I want to emphasize just how important it is for patients to take care of themselves. Those little things like slumping or reading your phone can accumulate. Imagine a golf ball on a golf tee. You’ve got this golf ball on a golf tee, and if you tip it forward, the golf ball is going to slide off, and that twelve-pound pumpkin [pointing to her head] is going to slide off. Patients must be doing things to take care of themselves and not just count on the therapist or the surgeon to fix them. Because if you’re hypermobile, you must learn how to take care of your body and protect it.

Chalela:

I tell all my patients this is the management for a lifetime. Start with one thing at a time. We can go as slow as you want, and you need to get a hold of each one of those components to be able to progress.
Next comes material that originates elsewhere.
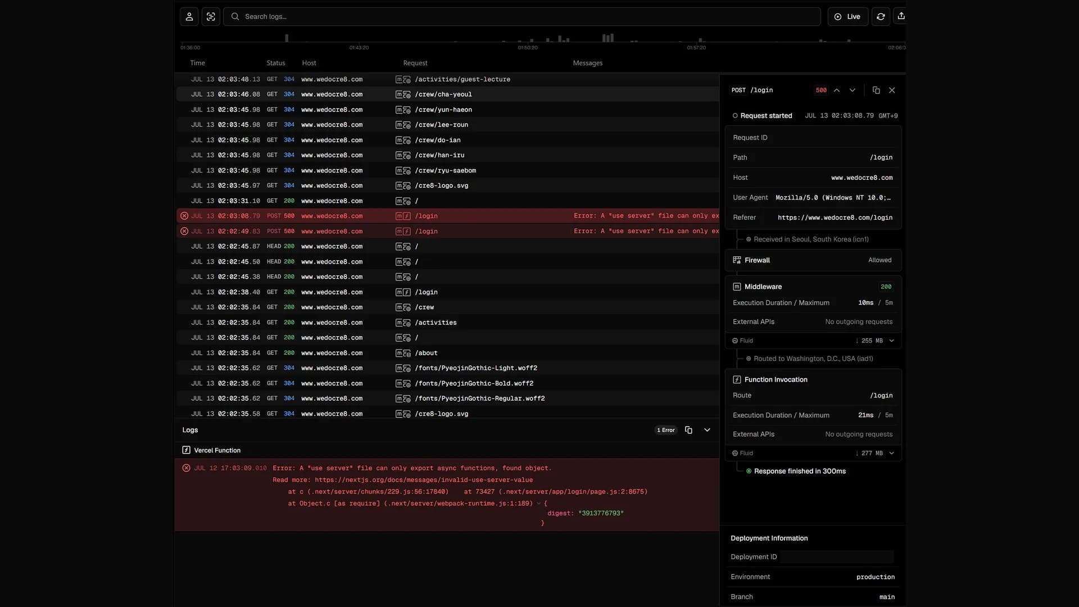
Task: Expand the Function Fluid 277 MB details
Action: point(891,453)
I tell the patients, I am not here to fix you. I’m here to teach you what you need to do to be able to better manage your alignment, your posture, protect your neurovascular system, and protect your discs and ligaments. As you age, tissues demonstrate wear and tear anyway, even if you are healthy. Now think of the acceleration with the fragility of what we have to deal with in our bodies. It’s even more critical for us to be more aware. We have to be more aware of our alignment. We have to be more aware of correcting ourselves. It’s not easy. It is hard work, and the patients have to put the work into it. Hopefully, soon, we will have a PT module training program to help therapists better help these patients. We can all benefit from that.

Cox: 

The real resource is in your paper and the short patient guide. Anybody that’s a patient or a PT interested in learning about it, access those resources here: UCI in hEDS/HSD Patients (downloadable PDF).

Thank you both for being with me today. 

 

Christie Cox

April 2023

2 thoughts on “New Cervical Spine Instability Publication: The Authors Explain Their Findings”

  1. Barbara Roehl says:

    Great information. Such a lack of docs in MN and WI.

  2. Mischa says:

    Thank you so much for this interview. I had the privilege to attend the presentation on Cervical Instability that Dr. Russek did for The Zebra Club Community, and this interview helped to fill in even more details on this topic.